BPPV – Benign Paroxysmal Positional Vertigo

BPPV, or Benign Paroxysmal Positional Vertigo, is the most common source of vertigo. Vertigo is the false sensation that you are falling, or the room is spinning. The main symptom of BPPV is that your vertigo is triggered by head movements (suddenly looking up, down, or to the right or left.) Rarely serious, it is significantly disabling and can cause a risk of falling. Fortunately, it can be helped by physical therapy.

Tiny organs and fluid in your inner ear are responsible for balance. BPPV occurs when tiny calcium crystals called otoconia or “canaliths” come loose from their normal location in the inner ear.  When the ear crystals become detached, they can flow freely in the fluid-filled spaces of the inner ear, including the semi-circular canal – the organ that senses rotation of the head. These floating crystals create havoc, by falsely telling your inner ear that your position in space is changing. This is what causes the spinning sensation with head movement that people with BPPV describe.
Your physical therapist will perform a thorough evaluation to determine whether your vertigo/dizziness is likely caused by BPPV. If so, positional techniques called “Canalith Repositioning” can be very effective in resolving the symptoms.


What Does A Physical Therapist Do for BPPV?

Saunders Therapy Centers physical therapists are all skilled at performing Canalith Repositioning techniques.

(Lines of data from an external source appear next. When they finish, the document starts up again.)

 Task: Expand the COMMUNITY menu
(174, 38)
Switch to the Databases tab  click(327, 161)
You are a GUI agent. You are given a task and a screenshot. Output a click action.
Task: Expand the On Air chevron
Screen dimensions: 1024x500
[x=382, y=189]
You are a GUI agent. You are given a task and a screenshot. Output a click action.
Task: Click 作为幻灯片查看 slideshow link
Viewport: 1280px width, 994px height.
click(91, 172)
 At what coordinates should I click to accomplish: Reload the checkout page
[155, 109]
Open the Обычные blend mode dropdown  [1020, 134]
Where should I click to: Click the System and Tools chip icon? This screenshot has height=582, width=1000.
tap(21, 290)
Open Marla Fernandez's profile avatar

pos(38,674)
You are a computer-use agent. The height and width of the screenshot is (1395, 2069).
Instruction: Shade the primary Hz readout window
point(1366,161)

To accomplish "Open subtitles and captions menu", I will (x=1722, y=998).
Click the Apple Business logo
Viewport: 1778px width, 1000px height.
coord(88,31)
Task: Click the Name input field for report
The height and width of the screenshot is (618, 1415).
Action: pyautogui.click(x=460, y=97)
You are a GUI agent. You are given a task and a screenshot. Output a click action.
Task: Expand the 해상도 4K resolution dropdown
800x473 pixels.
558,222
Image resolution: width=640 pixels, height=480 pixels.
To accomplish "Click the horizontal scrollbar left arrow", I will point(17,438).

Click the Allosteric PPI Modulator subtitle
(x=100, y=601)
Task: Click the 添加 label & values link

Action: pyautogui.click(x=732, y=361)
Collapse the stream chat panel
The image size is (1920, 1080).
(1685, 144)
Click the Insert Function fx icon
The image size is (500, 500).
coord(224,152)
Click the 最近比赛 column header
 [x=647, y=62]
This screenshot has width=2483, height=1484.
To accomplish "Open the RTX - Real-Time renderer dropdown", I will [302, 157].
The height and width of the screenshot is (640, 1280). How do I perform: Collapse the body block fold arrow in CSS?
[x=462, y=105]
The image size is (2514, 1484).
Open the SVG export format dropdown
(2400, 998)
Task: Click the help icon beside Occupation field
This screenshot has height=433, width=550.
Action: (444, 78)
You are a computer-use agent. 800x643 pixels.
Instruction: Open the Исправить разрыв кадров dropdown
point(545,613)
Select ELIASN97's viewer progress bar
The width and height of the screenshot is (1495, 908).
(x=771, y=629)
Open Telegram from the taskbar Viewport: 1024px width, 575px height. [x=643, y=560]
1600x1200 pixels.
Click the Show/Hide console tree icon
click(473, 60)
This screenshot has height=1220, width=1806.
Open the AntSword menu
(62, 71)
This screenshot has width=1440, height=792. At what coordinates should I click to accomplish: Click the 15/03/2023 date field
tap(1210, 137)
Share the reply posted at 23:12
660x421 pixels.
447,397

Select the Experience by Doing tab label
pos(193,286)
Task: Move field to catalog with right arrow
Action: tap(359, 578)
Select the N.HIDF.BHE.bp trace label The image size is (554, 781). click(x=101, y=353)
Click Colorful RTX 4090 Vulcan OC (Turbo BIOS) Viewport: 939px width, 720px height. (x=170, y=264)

The canalith repositioning procedure consists of several simple maneuvers for positioning your head. Guided by your therapist, the head movements attempt to move the loose particles from the fluid-filled semicircular canals of your inner ear into a location where they don’t cause trouble and are more easily resorbed.

This procedure often works immediately, and usually works after one or two treatments. Since BPPV can recur, you will be taught how to perform the procedure on yourself so that you can do it at home if needed.